Boggo S2 E14 – Our Strangest State School
Boggo S2 E14Our Strangest State School
Boggo Road Gaol is hardly a place you could imagine that a State School would be. However, in 1948 that’s exactly where there was one was opened. Under the tutelage of an experienced Brisbane State High School teacher, a school for prisoners was opened inside the walls of Boggo Road Gaol. It schooled all kinds of prisoners… from petty thieves and armed robbers to infamous murderers. Come and visit Our Strangest State School.
School inside gaol was not necessarily a new thing. They had been running education programs inside the walls of the gaol since the early 1930s. However, it had been under a correspondence type basis, or distance education. Never before had there been an official state school set up inside the gaol.
Under the tutelage of Mr George Lockie, an experienced Brisbane State High School teacher – a class of 17 youthful offenders made up the school in 1948. The school was set up to teach the basics, to give prisoners a hand up to move onto a course that will help them obtain meaningful employment upon their release. While at the same time the school also offered the correspondence school which allowed for trade type courses to be completed.
The school was set up in 1948 in the prison chapel/ concert hall, which was located in the original Men’s division or (old number 1 division)
-- -- --
*Request:* Please continue the text about the state school at Boggo Road Gaol from the point where it stops.

*Data lines:*
-- -- --
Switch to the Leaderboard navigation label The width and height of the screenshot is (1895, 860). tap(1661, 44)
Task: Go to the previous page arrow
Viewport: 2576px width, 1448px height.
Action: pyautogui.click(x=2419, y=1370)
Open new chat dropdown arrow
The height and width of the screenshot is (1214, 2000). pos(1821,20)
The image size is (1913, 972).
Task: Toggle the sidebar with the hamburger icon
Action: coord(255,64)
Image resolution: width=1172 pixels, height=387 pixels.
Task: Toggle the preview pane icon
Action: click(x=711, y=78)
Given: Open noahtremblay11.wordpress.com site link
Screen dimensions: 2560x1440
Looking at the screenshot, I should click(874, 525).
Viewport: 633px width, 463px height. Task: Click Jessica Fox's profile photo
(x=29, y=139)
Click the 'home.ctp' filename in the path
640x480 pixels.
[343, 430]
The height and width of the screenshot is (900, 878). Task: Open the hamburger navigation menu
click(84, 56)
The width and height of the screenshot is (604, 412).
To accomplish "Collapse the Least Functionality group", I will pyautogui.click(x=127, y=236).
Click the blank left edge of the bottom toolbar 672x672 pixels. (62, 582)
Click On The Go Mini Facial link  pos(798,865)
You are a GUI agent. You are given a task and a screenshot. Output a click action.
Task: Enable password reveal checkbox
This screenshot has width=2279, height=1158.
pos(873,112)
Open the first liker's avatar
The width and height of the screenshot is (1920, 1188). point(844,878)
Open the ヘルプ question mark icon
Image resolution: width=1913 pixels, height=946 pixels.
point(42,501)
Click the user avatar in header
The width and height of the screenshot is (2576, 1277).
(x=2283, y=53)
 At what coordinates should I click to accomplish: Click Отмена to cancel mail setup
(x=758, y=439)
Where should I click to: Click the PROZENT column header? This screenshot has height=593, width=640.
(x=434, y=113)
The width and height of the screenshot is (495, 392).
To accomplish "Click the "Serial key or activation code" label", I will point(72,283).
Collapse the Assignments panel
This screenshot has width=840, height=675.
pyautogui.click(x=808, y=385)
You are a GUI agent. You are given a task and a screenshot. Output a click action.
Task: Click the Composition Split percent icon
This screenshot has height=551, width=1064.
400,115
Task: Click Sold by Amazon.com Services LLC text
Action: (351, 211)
-- -- --
*Written response:*
It was certainly no easy task establishing a school inside a gaol. The students were all presented with a questionnaire to ascertain their level of education. Most were at a primary school level of education, while some were at a very limited level and others were at a sub-senior level. The pupils who were all in for crimes ranging from petty theft to armed robbery were divided into grades and were taught at their individual level.
The Truth newspaper reported on the Strangest State School on the 24th of April 1949. Stating that the school had opened in February of 1948. At the time the Truth reporter visited the gaol it had 30 or more students ranging from 18 to 45 years of age. 1949 brought about the program being opened up to men… previously having only been available to youth offenders 18-21, this gave the opportunity for an education to men who still had the chance to start fresh on their release in a new career.
Students were given a canvas satchel and books for their education. The younger pupils being separated into the Debtors Section of Number 2 Division where they sat at school desks and used a slate and chalk. The men being given paper and pencils on which to complete their work.
The school would continue to expand over coming years, having to have a roster system for the use of the classroom. Eventually the school program would be expanded into other prisons in the state commencing with Townsville (Stewarts Creek prison in the early 1950’s.
The program was a great success. With those having completed their courses successfully having a recidivism rate of only 7 in 100 pupils. When the prison farms program commenced the rate was further reduced to 7 in 500. It was clear that this was the way forward.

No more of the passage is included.